Each of the planned crosswalks will have signs and include ADA-compliant landings, or ramps, on each end. Braille strips on the ramps will assist people who are visually impaired.
And if enough money is available, button-activated, yellow flashing lights that alert drivers to crossing pedestrians also will be placed at each crosswalk, county Engineer Scott Bitterman said Wednesday.
That type of alert system is found on the Miracle Strip Parkway in downtown Fort Walton Beach.
The County Commission recently approved the crosswalks project, which was recommended by the county Infrastructure Surtax Advisory Committee.
With the committee and commission’s approval, various other upgrades totaling about $2.5 million in half-cent sales tax money later could be made to Santa Rosa Boulevard. They could include drainage improvements and road resurfacing.
In addition, Bitterman said the county has received a grant from the Florida Department of Transportation to pay for the design of a sidewalk that would run along the south, or Gulf, side of Santa Rosa Boulevard west of U.S. 98. Construction hasn’t been funded yet and there is no set timeline for the sidewalk to be built.

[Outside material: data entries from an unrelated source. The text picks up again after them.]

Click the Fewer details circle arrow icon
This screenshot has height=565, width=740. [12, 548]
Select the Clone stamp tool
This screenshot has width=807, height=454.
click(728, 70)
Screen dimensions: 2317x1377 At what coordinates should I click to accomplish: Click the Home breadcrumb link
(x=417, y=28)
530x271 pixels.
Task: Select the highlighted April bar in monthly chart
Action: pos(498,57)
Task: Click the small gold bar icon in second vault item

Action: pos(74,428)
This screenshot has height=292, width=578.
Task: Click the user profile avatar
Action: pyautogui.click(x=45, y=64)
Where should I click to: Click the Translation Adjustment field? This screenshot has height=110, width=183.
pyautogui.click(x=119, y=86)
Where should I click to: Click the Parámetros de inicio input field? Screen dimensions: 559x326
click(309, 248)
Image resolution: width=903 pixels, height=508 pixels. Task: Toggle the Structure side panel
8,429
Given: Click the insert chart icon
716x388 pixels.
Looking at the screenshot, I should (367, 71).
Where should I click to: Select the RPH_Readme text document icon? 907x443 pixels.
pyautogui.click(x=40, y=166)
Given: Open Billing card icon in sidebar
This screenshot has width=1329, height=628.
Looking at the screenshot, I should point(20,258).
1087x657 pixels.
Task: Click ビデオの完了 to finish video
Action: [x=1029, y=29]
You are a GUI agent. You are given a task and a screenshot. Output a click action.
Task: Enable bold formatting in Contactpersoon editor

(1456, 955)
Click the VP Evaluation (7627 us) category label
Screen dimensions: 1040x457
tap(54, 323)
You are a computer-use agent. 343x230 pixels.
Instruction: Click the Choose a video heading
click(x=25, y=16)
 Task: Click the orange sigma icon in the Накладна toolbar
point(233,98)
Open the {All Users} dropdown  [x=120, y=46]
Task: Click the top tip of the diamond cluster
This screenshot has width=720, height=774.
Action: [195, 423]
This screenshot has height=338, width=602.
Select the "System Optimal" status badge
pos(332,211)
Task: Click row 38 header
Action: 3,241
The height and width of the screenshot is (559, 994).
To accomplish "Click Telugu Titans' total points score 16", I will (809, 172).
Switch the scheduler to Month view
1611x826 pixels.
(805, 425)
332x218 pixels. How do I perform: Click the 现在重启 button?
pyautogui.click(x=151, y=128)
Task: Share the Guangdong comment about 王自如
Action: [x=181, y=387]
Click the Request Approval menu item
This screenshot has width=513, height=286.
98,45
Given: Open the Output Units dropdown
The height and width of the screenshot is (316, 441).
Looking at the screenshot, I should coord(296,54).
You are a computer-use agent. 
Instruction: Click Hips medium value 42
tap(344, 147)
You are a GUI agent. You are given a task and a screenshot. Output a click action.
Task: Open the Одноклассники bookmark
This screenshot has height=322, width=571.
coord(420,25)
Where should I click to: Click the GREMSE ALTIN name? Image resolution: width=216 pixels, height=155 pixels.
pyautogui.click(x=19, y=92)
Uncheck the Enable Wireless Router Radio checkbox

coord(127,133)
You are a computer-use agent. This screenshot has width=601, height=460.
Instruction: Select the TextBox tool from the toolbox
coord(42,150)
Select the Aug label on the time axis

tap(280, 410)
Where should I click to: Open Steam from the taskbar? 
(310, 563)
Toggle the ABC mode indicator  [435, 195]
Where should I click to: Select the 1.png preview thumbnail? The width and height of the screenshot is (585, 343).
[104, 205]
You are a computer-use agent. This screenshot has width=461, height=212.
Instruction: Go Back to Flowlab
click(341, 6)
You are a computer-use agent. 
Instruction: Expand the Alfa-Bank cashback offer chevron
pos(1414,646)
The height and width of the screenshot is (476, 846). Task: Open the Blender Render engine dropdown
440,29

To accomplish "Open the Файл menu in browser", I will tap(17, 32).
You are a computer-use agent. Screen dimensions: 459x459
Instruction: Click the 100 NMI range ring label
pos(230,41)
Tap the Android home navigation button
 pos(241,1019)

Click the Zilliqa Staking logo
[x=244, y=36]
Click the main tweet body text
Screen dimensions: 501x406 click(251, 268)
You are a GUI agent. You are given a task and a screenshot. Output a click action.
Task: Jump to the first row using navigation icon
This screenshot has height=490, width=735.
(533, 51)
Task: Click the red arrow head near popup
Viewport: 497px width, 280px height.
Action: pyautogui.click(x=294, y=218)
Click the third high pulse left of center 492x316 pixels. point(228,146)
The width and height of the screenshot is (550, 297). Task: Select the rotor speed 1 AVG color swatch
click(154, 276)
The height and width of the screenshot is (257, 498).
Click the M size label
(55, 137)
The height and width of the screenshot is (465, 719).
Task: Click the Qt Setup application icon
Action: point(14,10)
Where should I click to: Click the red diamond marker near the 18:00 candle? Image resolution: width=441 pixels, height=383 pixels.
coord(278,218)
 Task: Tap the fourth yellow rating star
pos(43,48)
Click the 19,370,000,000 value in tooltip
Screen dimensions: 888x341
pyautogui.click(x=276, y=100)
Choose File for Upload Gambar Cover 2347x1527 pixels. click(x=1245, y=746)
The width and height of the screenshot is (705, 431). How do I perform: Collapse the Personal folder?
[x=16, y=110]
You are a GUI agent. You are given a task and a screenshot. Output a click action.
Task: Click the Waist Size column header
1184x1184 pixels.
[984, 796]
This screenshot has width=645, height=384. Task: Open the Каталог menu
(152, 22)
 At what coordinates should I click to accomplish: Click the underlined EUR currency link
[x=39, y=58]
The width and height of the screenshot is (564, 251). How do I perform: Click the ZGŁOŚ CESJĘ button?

In another project, the beautification committee of the Okaloosa Island Leaseholders Association plans to make landscaping improvements to the medians along Santa Rosa Boulevard west of U.S. 98.
Crepe myrtles, wax myrtles and palms will be added to the medians, most of which are sparsely landscaped.
“We’re trying to get this done this summer,” Leaseholders Association President Dave Hancock said. “It’s not going to cost that much money: A couple of hundred bucks per tree.”
The association has funding for the new landscaping, which would be maintained by the county, Hancock said.
He praised the county for working with the Leaseholders Association and for making progress on the crosswalks project.
“We’ve pushed them to do that since they did all of those improvements to the access ways,” he said of the recent upgrades to to beach access Nos. 4, 5 and 6.
The county-led work included construction of elevated boardwalks and pavilions, permanent restrooms, paved parking lots, new stormwater systems and landscaping. Those upgrades were paid for with a little more than $1.7 million in county bed tax money.